Like I said...with the single plane intake and your gearing I’d use the smaller venturi carb. You won’t lose anything on the top and driveability will be better.

Unless this is a street only car the choke is useless. The choke is the single biggest piston ring killer there is. These engines only need a very rich mixture for the first 10-20 seconds after fire up. Any longer than that and you are using excess fuel that does nothing but wash the oil off the cylinder walls and increase ring and bore wear.
 
Expensive to switch. I would not be worried over the little bit of HP loss on the street.
 
Why not go EFI and eliminate some carb headaches at the same time. I heard a lot of good about them.
I wanted to keep the build old school, Iron heads and stay with a carb so EFI isn't a direction I want to go with.

What size cam and specs are we dealing with here?
I will have the flow numbers and Cam spec by Wednesday, I'll share once I have them.

Getting back to the choke the car is a driver, I'd like to hit the track once a year but for 95% of the time the car's going to be street driven.
 
Getting back to the choke the car is a driver, I'd like to hit the track once a year but for 95% of the time the car's going to be street driven.
Used a lot in the winter if the weather is OK?
I’d use an Electric choke for convenience.
A manual choke is fine as well.
 
Used a lot in the winter if the weather is OK?
I’d use an Electric choke for convenience.
A manual choke is fine as well.

No I'll only have the car on the road from May through to the end of September. They don't clean the sand off the roads from winter until mid April and October is to hit and miss to keep the car insured so no the car will only be fair weather driven.
 
No I'll only have the car on the road from May through to the end of September. They don't clean the sand off the roads from winter until mid April and October is to hit and miss to keep the car insured so no the car will only be fair weather driven.

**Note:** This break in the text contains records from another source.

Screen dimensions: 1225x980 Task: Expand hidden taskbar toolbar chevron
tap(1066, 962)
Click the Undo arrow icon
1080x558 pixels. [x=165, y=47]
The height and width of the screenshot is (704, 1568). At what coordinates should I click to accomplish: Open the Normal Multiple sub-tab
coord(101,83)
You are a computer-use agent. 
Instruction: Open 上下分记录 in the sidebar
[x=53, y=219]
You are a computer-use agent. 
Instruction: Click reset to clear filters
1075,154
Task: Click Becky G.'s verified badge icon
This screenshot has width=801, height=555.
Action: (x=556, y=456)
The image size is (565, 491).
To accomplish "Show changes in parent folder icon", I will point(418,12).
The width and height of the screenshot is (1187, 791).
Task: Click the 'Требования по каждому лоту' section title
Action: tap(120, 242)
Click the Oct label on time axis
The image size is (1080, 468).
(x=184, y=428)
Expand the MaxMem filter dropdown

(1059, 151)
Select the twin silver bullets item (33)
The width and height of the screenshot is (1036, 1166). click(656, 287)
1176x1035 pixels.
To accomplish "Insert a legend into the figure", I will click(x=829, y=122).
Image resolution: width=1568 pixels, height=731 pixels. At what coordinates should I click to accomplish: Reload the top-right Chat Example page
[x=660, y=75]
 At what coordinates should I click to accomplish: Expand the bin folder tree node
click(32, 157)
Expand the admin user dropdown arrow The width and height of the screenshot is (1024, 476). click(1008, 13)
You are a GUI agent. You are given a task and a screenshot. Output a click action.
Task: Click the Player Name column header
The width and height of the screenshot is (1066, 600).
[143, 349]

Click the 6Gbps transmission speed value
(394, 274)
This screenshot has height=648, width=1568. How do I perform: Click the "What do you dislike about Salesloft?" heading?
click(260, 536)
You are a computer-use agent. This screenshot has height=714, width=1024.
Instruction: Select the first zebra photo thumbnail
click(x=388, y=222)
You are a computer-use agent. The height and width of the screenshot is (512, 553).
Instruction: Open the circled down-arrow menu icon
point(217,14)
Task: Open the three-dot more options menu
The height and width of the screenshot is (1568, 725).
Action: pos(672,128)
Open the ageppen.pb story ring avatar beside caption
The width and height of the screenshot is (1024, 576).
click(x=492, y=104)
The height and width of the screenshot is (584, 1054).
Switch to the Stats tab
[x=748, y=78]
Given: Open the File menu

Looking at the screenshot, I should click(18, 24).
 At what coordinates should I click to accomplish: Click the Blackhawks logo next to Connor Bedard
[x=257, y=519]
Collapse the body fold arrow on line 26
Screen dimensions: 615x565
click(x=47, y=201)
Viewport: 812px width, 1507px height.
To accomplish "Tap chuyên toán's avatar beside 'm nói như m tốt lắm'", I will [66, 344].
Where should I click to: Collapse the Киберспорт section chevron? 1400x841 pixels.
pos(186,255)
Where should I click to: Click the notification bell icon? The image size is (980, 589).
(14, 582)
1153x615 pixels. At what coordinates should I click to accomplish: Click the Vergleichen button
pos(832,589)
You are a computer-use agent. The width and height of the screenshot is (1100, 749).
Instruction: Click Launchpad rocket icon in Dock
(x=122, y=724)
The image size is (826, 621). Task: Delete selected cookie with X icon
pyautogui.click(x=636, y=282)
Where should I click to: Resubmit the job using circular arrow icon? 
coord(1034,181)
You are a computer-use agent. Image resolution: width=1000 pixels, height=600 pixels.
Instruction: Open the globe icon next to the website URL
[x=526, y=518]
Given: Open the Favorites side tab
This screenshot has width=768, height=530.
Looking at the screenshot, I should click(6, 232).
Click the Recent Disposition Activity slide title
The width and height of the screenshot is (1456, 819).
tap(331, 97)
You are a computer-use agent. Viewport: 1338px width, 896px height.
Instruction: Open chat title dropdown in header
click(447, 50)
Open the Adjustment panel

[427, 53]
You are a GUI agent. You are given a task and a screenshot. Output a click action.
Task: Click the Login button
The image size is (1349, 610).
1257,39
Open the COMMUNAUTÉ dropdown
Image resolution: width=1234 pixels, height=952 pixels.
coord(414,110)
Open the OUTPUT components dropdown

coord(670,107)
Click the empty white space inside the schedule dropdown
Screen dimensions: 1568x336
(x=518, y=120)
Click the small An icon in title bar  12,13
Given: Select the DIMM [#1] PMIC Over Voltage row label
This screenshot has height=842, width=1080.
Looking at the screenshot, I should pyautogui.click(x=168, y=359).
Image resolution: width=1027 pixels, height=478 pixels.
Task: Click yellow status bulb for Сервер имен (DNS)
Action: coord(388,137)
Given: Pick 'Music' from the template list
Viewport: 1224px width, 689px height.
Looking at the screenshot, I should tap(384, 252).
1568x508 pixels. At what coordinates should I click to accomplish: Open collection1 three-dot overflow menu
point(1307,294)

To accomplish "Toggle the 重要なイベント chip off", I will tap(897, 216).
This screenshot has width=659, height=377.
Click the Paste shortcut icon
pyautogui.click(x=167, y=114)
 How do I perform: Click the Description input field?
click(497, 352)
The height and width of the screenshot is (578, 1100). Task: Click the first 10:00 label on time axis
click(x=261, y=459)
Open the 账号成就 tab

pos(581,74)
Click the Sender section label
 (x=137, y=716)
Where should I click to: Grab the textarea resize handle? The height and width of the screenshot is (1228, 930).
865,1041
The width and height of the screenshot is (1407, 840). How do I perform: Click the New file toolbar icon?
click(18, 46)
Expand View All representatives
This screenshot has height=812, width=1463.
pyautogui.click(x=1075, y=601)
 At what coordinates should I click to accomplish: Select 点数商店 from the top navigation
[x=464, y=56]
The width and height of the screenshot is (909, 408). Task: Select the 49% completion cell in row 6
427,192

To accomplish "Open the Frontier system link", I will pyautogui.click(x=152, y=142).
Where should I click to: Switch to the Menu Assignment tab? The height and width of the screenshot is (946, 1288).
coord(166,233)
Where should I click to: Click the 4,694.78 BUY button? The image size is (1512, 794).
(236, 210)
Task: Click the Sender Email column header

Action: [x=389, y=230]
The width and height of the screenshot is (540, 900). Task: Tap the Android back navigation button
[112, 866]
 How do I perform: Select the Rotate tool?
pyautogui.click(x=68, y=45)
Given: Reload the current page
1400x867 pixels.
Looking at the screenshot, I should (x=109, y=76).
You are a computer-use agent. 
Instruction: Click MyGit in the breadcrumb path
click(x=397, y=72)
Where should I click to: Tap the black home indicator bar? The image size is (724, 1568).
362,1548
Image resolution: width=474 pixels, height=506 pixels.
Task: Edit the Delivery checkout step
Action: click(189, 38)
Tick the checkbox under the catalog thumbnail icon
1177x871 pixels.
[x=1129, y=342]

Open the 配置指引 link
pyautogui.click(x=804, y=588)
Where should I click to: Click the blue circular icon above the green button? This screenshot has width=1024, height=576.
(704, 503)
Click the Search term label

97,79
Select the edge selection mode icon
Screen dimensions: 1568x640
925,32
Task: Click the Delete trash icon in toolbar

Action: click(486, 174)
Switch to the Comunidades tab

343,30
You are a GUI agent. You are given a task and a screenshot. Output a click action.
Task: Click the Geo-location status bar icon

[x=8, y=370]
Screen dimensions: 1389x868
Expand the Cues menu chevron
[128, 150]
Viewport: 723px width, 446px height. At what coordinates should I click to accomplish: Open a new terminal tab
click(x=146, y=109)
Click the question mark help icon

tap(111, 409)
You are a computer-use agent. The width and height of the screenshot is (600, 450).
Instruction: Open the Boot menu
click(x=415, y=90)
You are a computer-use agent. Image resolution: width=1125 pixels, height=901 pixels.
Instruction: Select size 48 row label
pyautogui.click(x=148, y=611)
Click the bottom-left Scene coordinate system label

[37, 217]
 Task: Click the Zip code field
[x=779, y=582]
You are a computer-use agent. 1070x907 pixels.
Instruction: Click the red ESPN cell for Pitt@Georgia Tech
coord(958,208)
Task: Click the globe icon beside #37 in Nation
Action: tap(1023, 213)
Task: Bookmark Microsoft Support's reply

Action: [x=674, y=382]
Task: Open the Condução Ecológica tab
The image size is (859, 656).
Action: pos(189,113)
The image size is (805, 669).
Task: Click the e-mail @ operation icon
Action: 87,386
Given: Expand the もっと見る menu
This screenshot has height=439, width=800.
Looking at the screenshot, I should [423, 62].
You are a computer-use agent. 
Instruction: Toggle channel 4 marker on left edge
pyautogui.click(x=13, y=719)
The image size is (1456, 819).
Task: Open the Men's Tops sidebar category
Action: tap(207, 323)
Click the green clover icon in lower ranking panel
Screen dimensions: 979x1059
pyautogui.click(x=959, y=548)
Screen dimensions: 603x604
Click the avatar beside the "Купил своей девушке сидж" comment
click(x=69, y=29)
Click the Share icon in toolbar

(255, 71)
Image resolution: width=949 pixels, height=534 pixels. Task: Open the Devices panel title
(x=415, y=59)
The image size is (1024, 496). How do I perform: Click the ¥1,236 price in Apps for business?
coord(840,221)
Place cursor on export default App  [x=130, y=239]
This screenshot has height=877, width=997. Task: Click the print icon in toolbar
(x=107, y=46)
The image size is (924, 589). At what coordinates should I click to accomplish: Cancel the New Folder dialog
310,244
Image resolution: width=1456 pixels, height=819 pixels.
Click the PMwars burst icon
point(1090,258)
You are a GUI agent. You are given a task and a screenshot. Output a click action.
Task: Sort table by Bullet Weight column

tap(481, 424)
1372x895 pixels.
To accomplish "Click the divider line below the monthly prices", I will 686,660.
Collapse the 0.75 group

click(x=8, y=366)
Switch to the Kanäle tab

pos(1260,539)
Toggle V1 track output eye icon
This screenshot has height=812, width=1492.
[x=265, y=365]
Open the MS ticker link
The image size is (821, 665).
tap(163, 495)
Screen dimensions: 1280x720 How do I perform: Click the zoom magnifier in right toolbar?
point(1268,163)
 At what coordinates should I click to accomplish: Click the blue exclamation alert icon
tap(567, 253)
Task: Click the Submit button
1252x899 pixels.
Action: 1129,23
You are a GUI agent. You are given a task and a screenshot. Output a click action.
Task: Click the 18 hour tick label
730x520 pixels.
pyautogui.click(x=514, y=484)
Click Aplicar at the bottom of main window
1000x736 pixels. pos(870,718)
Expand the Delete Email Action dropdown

Then the choke is just a useless PITA.
 
I’d buy the QF Brawler if you can get one and I’m not sure you need a 750. I live where it gets cold in the winter and I never, ever use a choke.

I just looked at your OP and I’m on the fence about the 750. I don’t size carbs based on CFM rating. I size a carb based on venturi and throttle blade size.

If you didn’t have W2 heads I’d say to run a 650 based carb. So the heads shove me to the 750 based carb. But...the single plan intake shoves me back to the 650 based carb. I’ll post a link to the QF carb sizes and CFM ratings.

Even with the 3.90 gears I’m still leaning towards the 650 carb.

The QF Brawler 650 is a 1.250 venturi and a 1.687 throttle bore. The 750 is a 1.390 venturi and a 1.687 throttle bore.

The difference in venturi diameter is a big deal, especially for a street or street/strip deal. I run a 1.375 venturi and a 1.750 throttle bore on my 340 but I’m 11.77:1 and I run a 4.56 gear so I can pull that bigger carb. Plus I have a stick. Converter is a big deal relative to carb sizing.

Well, for now I’ve convinced myself you should stick with the 650 based carb. On a flow bench the 650 will easily flow 750 CFM plus at 20.4 inches of water.

EDIT: forgot the link...the Brawler carbs are on the last page. Study the diameters of the venturi and throttle bores before making a decision.

http://www.quickfueltechnology.com.au/content/Quick Fuel Carb Size with details-AUST.pdf

I may not agree with you on somethings but your a very knowledge man. If I'm not in a hurry I always read up on your carb wisdom. I've never had it explained that way.